Maggie noticed that Jenny was still watching Frank's back as he walked away from them across the green field. He was way off now, practically a dot in the distance.
"He's having a hard time," she said quietly. "He was real upset when he heard Olivia died. He knew her, too. Back then. And I think he was scared to death of what his brother might have done. He didn't sleep at all after he got the news."
"How well did he know Olivia?" Maggie asked. "I don't mean to pry, but I'm just trying to figure out why someone did this, and any detail about her past life might help."
"You can ask him. I don't care about his past. But I wouldn't be surprised if they had an affair, if that's what you're asking. They were all so wasted I don't think he knows if he slept with her or not. You know what I mean?"
"I know."
"Everybody talks about Stanley," she said softly. "But he wasn't the only one who suffered."
Maggie coiled up the spiral rope and put it in the carrying case. "Frank was an addict, too, wasn't he?"
Jenny nodded. "That poison they put in their bodies—" She shook her head. "I'll never understand the desire for fame and money. The groupies. The drugs. It all seems so pointless to me."
"It is pointless," Maggie said.
"You're in show business, too, though?"
Maggie shook her head. "Not me. I used to be married to a movie producer. But the drugs and fame were never part of my life." She snapped the lid shut on her project case. "I guess I didn't really think about what happened to Frank in all this."
"Nobody did. He was always in the background. Playing drums. He didn't do the interviews. He didn't stand in front. He didn't get all the attention like Stanley did."
"He wasn't the star."
"No," Jenny said. "Not the star. Thank God. But it hurt him just the same. Frank almost died too. Everyone talked about Stanley—about Reese—about how he tried to kill himself after the car crash. It was in all the papers. But Frank was almost destroyed by it. He still has nightmares."
"Nightmares? That's terrible."
She nodded. "He wakes up sometimes and tears off his clothes."
"His clothes? I don't understand."
"From eleven years ago. He remembers waking up that last morning, in his apartment. He was hung over, and he had blood all over him."
Maggie remembered the accident scene photo. The white upholstery with the red all over it, and the palm tree covering the body in the back seat like a shroud.
"He didn't have any idea what had happened until he turned on the TV," Jenny whispered. "When he found out, he got in his car and he drove back home here. Left it all behind. He's been stone-cold sober since then. Never been back to LA. It's like he shut the door on that life."
"He left everything behind?"
"He came home with just the clothes on his back.
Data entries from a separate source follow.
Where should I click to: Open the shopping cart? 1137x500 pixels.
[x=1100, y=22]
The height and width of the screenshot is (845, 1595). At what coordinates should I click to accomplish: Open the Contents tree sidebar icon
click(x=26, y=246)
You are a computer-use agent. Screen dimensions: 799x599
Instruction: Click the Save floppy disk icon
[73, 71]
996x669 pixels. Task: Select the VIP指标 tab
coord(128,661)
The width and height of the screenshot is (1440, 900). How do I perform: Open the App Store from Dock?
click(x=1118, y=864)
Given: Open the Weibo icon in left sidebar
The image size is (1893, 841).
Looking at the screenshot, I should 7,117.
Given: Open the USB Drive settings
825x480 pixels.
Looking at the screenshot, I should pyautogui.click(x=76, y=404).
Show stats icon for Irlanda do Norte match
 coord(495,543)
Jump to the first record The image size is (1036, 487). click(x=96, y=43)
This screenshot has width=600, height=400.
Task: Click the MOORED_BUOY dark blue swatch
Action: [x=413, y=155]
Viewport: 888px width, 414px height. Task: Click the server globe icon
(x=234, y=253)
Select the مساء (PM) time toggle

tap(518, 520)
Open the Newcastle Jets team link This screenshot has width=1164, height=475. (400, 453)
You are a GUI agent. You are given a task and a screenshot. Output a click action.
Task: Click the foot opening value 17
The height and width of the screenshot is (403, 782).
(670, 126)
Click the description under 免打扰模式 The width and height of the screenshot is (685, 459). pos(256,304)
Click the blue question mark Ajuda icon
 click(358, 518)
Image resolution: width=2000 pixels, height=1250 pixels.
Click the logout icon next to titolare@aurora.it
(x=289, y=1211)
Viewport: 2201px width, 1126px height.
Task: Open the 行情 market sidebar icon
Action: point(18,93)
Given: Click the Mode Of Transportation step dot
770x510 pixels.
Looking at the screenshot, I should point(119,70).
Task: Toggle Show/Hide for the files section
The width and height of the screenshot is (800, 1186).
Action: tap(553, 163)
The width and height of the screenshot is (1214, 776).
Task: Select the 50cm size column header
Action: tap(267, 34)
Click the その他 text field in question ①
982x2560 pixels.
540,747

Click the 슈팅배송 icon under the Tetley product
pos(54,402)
The same clothes with the blood from the accident still on them." She looked out at the lush field, where Frank had walked out so far he was no longer visible from the porch. "So now he flies up in the sky and tries to forget," she said. "He goes as high as he can and he never looks down. I think he'd stay up there forever if he could."
Chapter Sixteen
That afternoon, Maggie drove the Tibbets's pickup to town, bringing it lurching to a stop under a shade tree on Main Street.
"The shocks need replacing," Reese said. "Or you need driving lessons."
"You wanna drive it?" she asked, but he shook his head. Of course he didn't. He never drove with passengers in the car.
"Leave the windows down," Reese said. "The car will be cooler."
"Is it okay to do that?" she asked doubtfully.
"Why not?" he said.
"What about car thieves?"
Reese raised an eyebrow at her. "Car thieves? In Deep Creek?"
She glanced around. There were three cars on the street: two blue pickup trucks, and a convertible that was apparently built out of rust and baling twine.
"No car thieves?" she asked.
"No. No strangers here. If you stole a car, everybody would know before you hit the stoplight on the way out of town."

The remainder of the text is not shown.